After some internal digging, Barbara Löffel, the Securitas Gruppe PR Manager, managed to find an old four-page long presentation script written on a typewriter. I had only hoped to get a bit of info, but the detailed four-pager with photos left me speechless. One of the pages has a tiny window in the left bottom corner titled “Expenditure”. Handwriting inside dated 8/6/67 might indicate the origins of the project. Exciting!

A small transmitter

Right on the front page, I found an answer to what the cable connected the watch to. Thanks to the extremely low power consumption, a one-time battery installation in the transmitter was sufficient for over 20,000 alarm transmissions or two years of use. When operating the alarm button or the connected wristband release, a code signal consisting of several characters is transmitted several times. The transmitter’s dimensions of 98mm × 62mm × 26mm made it about the size of an external hard drive. I can see it easily slipping into a guard’s vest pocket.

The diagram above describes perfectly how the system worked. The Securiton watch with an integrated alarm trigger was connected through the transmitter to the mobile cooperation unit called Bleep-System. It can operate not only existing local alarms but also works as a connection to activate distant alarms or alert reserve forces.

Securiton under the loupe

The Securiton watch is surprisingly dressy, and I can’t help but notice that it has a bit of vintage Heuer Carrera flair. The silver sunburst dial adds to its elegance, as do the slender black stick hands. Really, it’s nothing special, just a perfectly legible watch with applied indexes and no numbers or lume. It’s only the strict sound of the Securiton branding that doesn’t really fit the sleek dial attire.

Unusual configuration

The crown sits in an unusual position at 4 o’clock. But when the Securiton watch is hiding slightly under a cuff, it looks like a standard watch. I guess it was the goal to hide the additional “spy” elements on the right side of the case. There are two pinholes at 10 o’clock and a quite bizarre wire. Well, it looks weird only if the Securiton watch is worn without the cable connecting it to the transmitter. A thin but sturdy wire has a special bent shape that aids in connecting the cable and prevents it from disconnecting when moving your hand.

A look inside

Once you remove the case back, you will see a special frame made of transparent plastic. In the middle, there is a plastic cap, which opens to allow access to the movement. I didn’t manage to identify the caliber, although, to be honest, I didn’t try all that hard. In the area between the movement and the case, you can clearly see wiring going from the pushers to the transmitter cable pins. To trigger the signal, you have to press both pushers at the same time. And that’s it.

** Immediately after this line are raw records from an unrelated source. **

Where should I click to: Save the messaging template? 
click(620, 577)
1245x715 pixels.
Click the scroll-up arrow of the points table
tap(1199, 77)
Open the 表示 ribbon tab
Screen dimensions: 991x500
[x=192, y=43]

Final thoughts on the Securiton watch

Will I wear the Securiton with the cable wrapped around my arm? Well, I’m guessing that I probably will not. But I will definitely sport the Securiton watch from time to time. The idea that I have a legitimate tool that someone would usually only see in the movies amuses me. Besides that, the 37mm Securiton wears well and looks nice on the wrist. I’m happy that the realm of vintage watches still has utterly surprising stories waiting to be discovered. And for the sake of our beloved #TBT column, I hope they will keep popping up again and again. Happy hunting!

Special thanks to Yves for letting this treasure go to my hands.